## Aim of the task:
Please begin with the line containing "924x579 pixels. How" and reproduce each line exactly until the records below end, without any pictures.

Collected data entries
══════════
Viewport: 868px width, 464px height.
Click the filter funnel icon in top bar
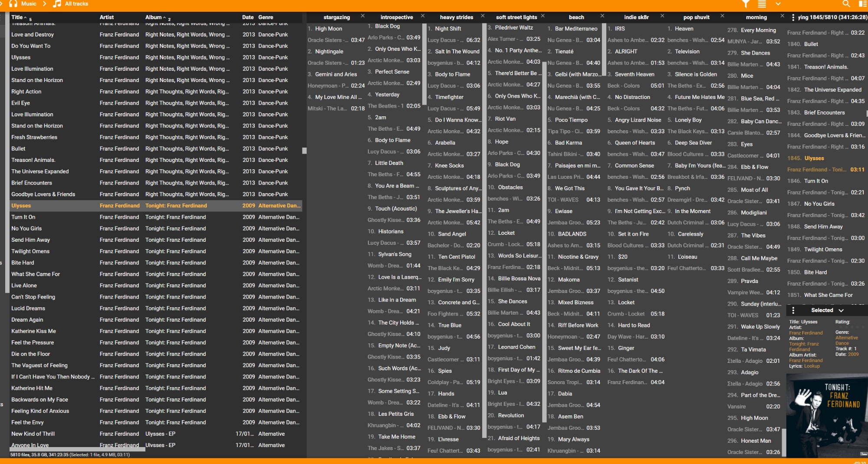pyautogui.click(x=745, y=4)

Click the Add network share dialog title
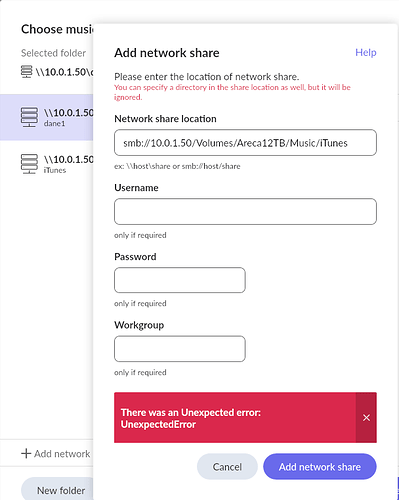point(167,53)
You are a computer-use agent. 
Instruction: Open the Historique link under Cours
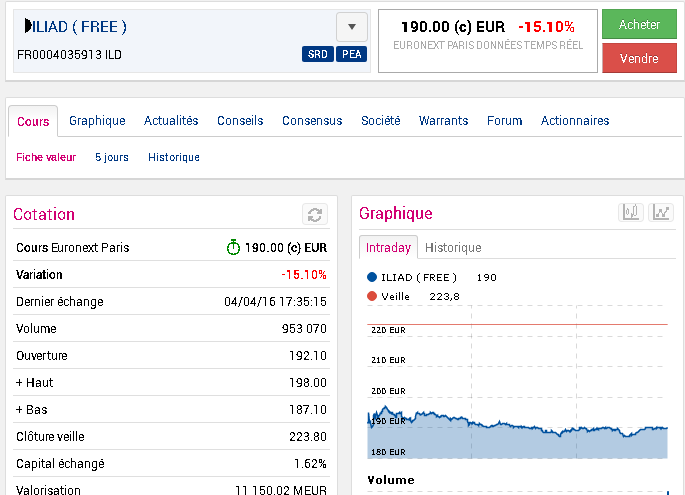[x=174, y=157]
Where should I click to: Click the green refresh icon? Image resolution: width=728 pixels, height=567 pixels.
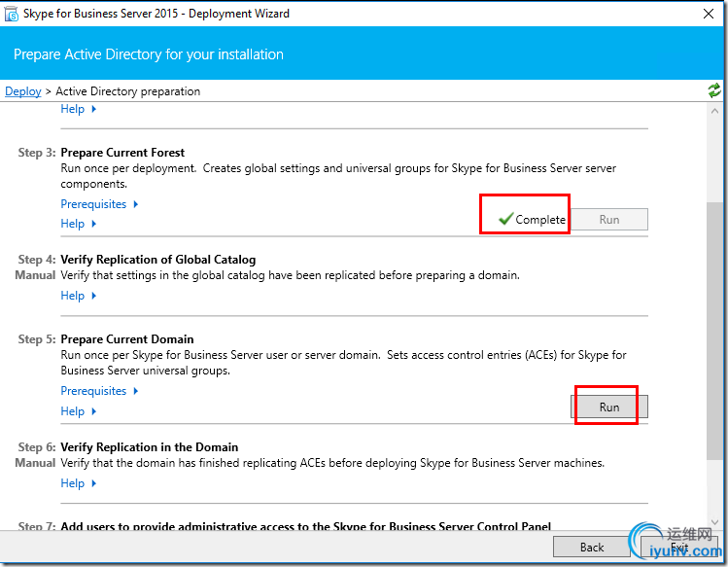(714, 90)
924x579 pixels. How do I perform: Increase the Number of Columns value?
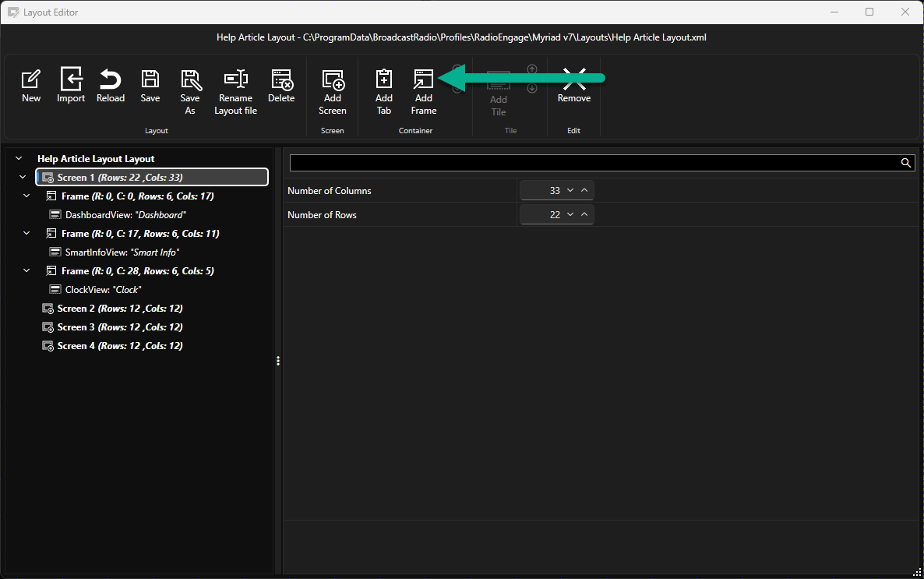pyautogui.click(x=584, y=190)
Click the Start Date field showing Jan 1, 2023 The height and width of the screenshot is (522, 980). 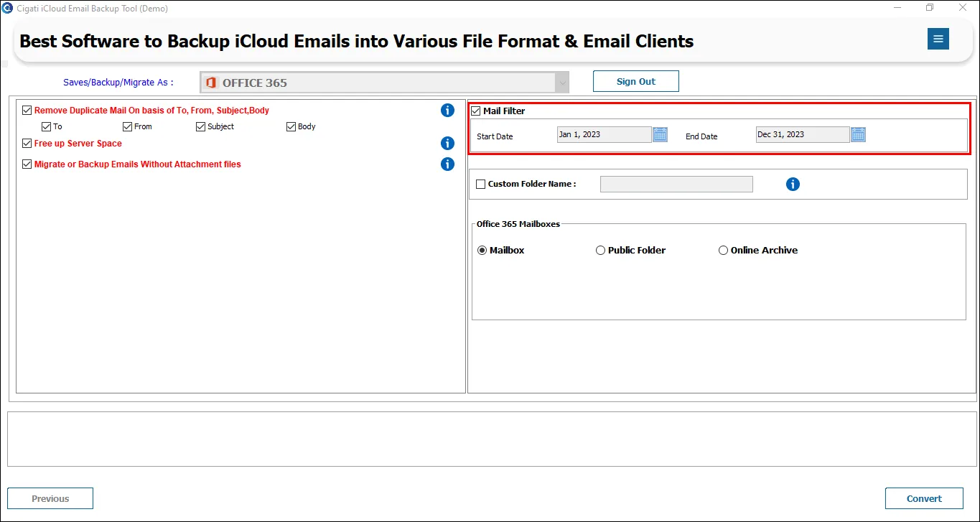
══════════
## Finished exercise:
924x579 pixels. How do I perform: Increase the Number of Columns value?
pyautogui.click(x=584, y=190)
Click the Start Date field showing Jan 1, 2023 The height and width of the screenshot is (522, 980). 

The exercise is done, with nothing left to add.